La promesse de cession ainsi que l’acte définitif signés entre les parties prévoient que le prix est fixé à 80% du chiffre d’affaires annuel auquel divers éléments doivent être retranchés.
Les actes prévoient également qu’en cas de désaccord des parties sur le bilan de référence ou sur le prix définitif, un tiers évaluateur, qualifié « d’expert », pourra être désigné. Il est prévu que si les parties ne s’accordent pas sur l’identité de cet expert ou si ce dernier ne rempli pas sa mission dans un délai de 6 mois, l’expert prévu sera désigné par le Président du tribunal de commerce de Niort.
Un désaccord survient entre les parties sur le chiffre d’affaires à prendre en compte. Les parties désignent, d’un commun accord, l’expert en charge de procéder à l’évaluation du chiffre d’affaires total annuel.
Les parties sont également en désaccord sur le montant des retraitements à effectuer, entrainant l’assignation du cessionnaire par le cédant devant le tribunal de commerce de Niort.
Les juges du fond (tribunal de commerce de Niort et cour d’appel de Poitiers) procèdent eux-mêmes au chiffrage du prix, en retenant directement le montant des éléments à retraiter.
La Cour de cassation casse l’arrêt de la cour d’appel et rappelle, sur le fondement des article 1591 et 1592 du Code civil que le prix de la vente doit être déterminé et désigné par les parties ou qu’il peut être laissé à l’estimation d’un tiers évaluateur.
La Cour de cassation juge qu’en évaluant elle-même le prix de cession, la Cour a excédé ses pouvoirs et l’arrêt entrepris doit être annulé.
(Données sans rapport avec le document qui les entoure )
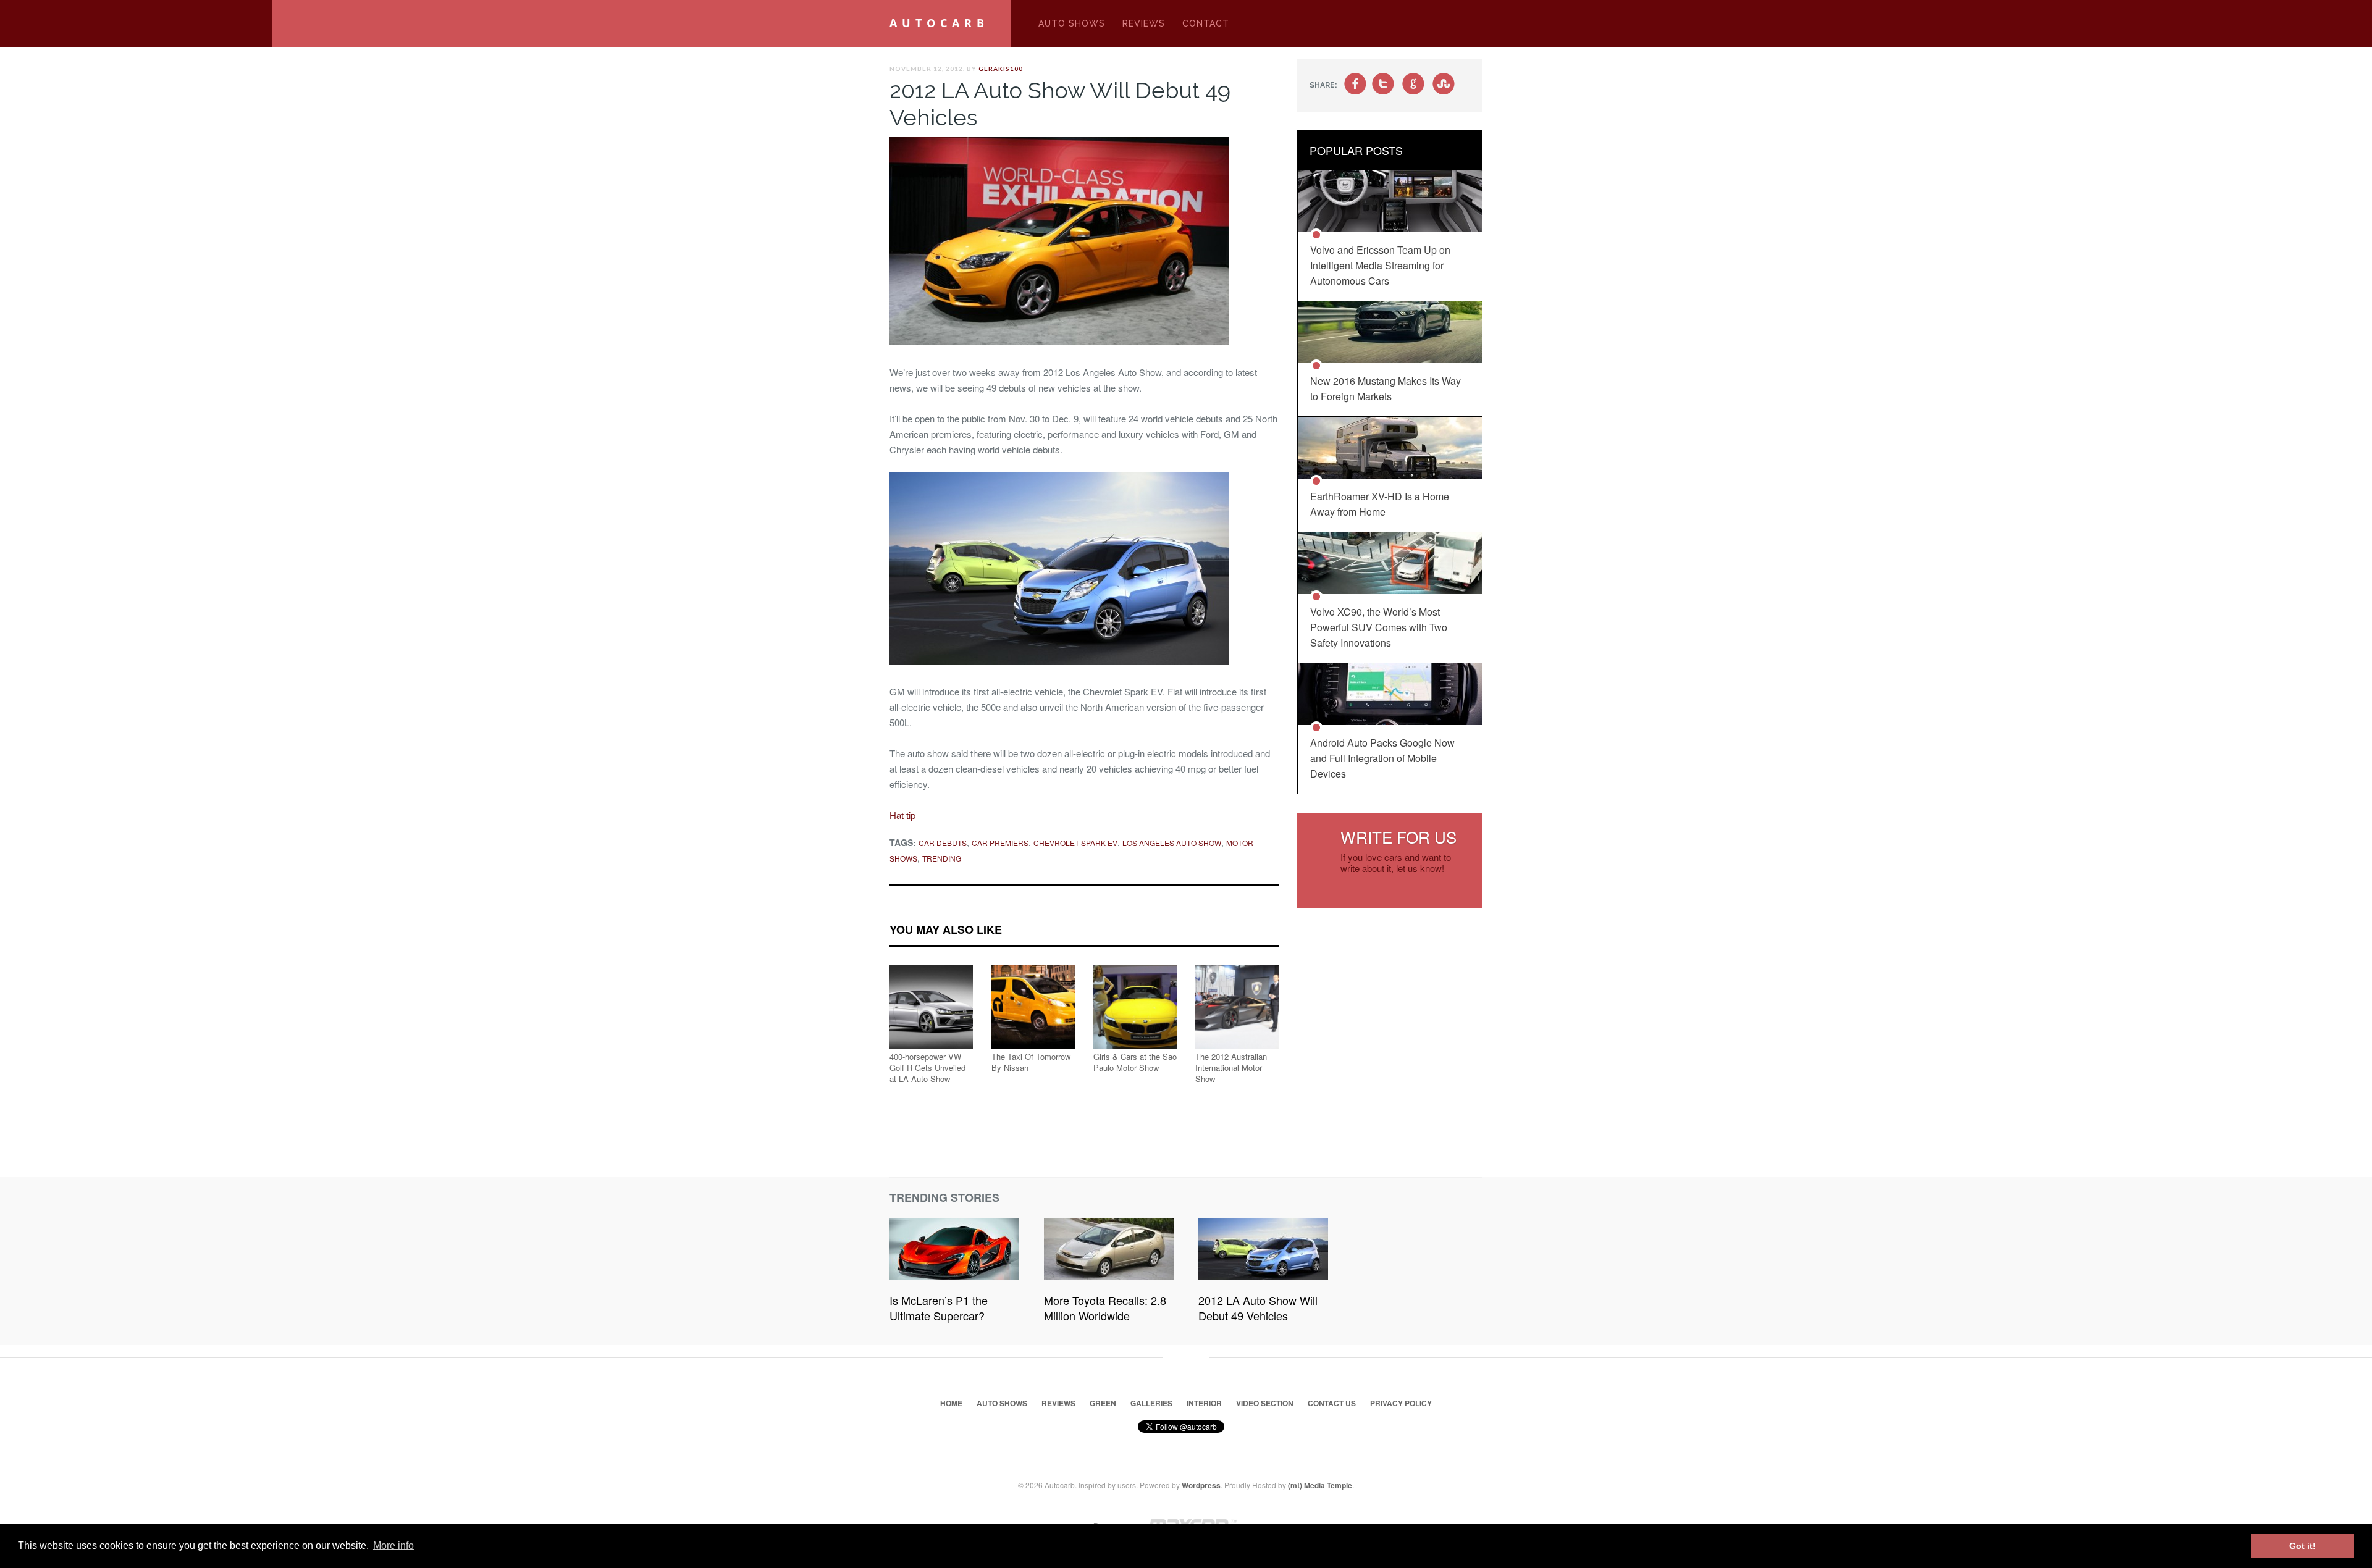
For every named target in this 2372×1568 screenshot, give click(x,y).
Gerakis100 (1000, 68)
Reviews (1143, 23)
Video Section (1264, 1403)
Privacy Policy (1401, 1403)
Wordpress (1201, 1485)
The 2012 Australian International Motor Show (1231, 1067)
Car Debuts (943, 842)
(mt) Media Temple (1320, 1485)
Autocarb (939, 22)
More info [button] (393, 1545)
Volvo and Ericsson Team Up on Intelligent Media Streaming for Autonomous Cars (1380, 265)
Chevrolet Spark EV (1075, 842)
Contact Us (1332, 1403)
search (1471, 29)
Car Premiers (1000, 842)
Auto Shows (1071, 23)
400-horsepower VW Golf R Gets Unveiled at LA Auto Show (927, 1067)
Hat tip (902, 814)
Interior (1204, 1403)
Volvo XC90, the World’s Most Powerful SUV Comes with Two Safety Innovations (1378, 627)
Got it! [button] (2302, 1546)
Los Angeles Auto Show (1171, 842)
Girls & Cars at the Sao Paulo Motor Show (1135, 1061)
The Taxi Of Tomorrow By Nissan (1030, 1061)
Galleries (1151, 1403)
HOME (951, 1403)
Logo (1011, 23)
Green (1103, 1403)
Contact (1205, 23)
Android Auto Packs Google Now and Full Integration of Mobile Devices (1382, 758)
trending (941, 858)
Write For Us (1398, 836)
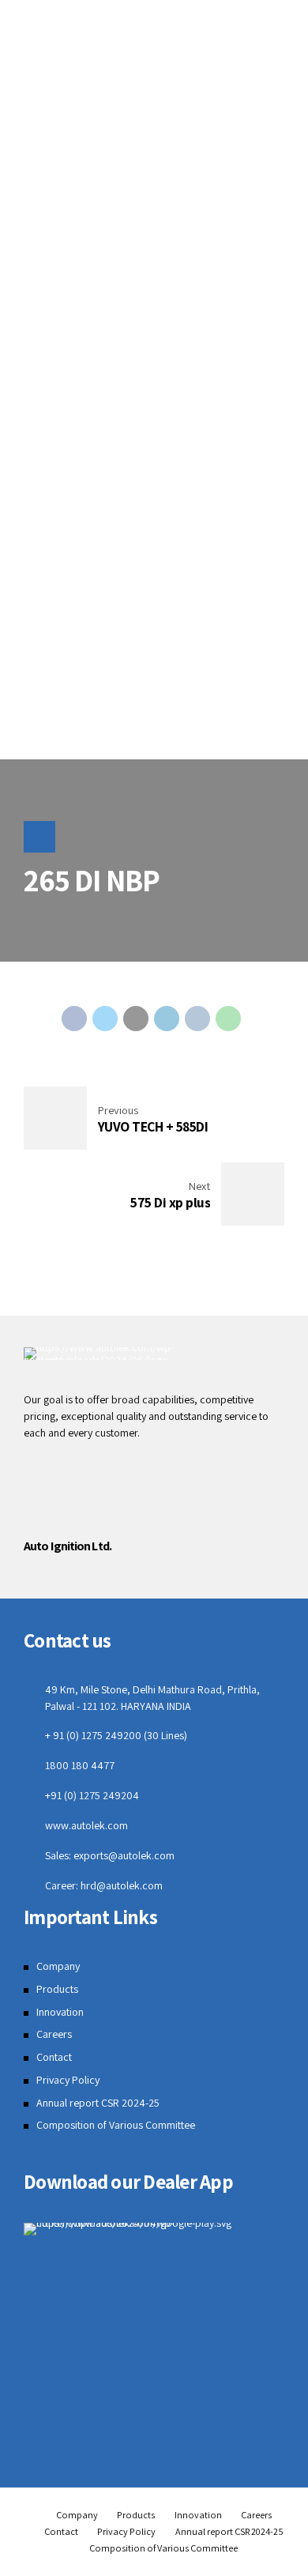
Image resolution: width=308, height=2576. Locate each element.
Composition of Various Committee (115, 2125)
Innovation (60, 2012)
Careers (54, 2034)
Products (57, 1989)
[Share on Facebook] (74, 1018)
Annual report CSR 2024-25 (98, 2103)
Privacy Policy (68, 2080)
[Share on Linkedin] (166, 1018)
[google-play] (154, 2229)
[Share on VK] (197, 1018)
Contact (54, 2057)
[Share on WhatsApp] (228, 1018)
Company (58, 1966)
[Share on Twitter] (105, 1018)
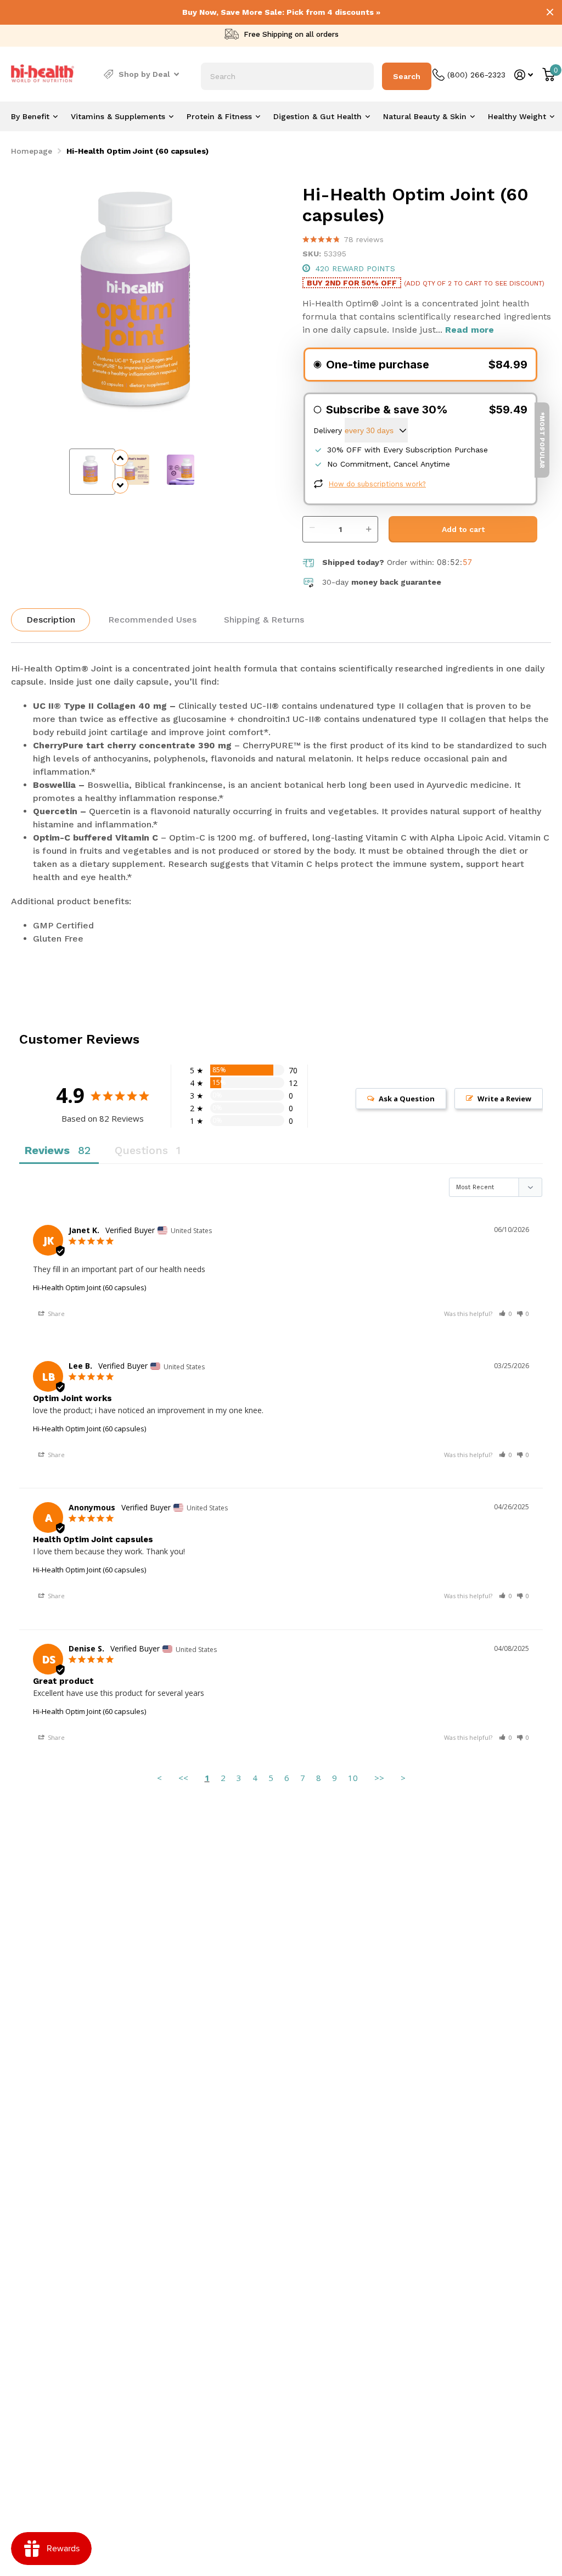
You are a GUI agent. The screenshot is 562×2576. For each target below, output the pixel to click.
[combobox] (287, 76)
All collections (34, 116)
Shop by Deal (144, 74)
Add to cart (463, 529)
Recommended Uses (152, 619)
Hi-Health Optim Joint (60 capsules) (89, 1287)
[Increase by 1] (371, 523)
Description (50, 619)
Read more (469, 329)
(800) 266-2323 (476, 74)
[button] (505, 1313)
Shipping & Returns (264, 619)
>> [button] (379, 1777)
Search (406, 76)
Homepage (31, 151)
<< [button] (183, 1777)
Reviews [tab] (47, 1150)
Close (550, 12)
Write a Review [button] (504, 1099)
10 (353, 1777)
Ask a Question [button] (407, 1099)
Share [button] (55, 1313)
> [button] (403, 1777)
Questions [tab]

En outre, le cédant demandait à la cour d’appel de désigner un tiers évaluateur afin de fixer le prix de la vente conformément aux stipulations de l’acte de cession ; sauf que les parties avaient stipulé que c’était, à défaut d’accord entre elles, le Président du Tribunal de commerce de Niort qui désignerait le tiers évaluateur.
La Cour de cassation juge la demande de désignation d’un tiers évaluateur irrecevable, au motif que la cour d’appel ne peut statuer que dans les limites des pouvoirs du tribunal de commerce de Niort (et non de son président). Seul le Président du tribunal de commerce de Niort a le pouvoir de procéder à la désignation de l’expert.
L’ANALYSE :
Aux termes de l’article 1591 du Code civil, « le prix de la vente doit être déterminé et désigné par les parties ». L’article 1592 précise que ce prix peut être « laissé à l’estimation d’un tiers ». Dès lors qu’un mécanisme d’évaluation est prévu contractuellement, seul le tiers évaluateur, si les parties sont en désaccord sur le prix ou les éléments à retenir pour la fixation du prix, est compétent pour arrêter le prix de cession. Le juge ne peut se substituer à cet expert.
La solution de cet arrêt du 4 juin 2025 s’inscrit dans une jurisprudence constante (Cass.civ 1, 24-02-1998, n°96-13.414 : « en se déterminant ainsi par des éléments extérieurs à l’acte de cession, la cour d’appel a procédé à une fixation judiciaire du prix et a ainsi violé [l’article 1591 du Code civil] »).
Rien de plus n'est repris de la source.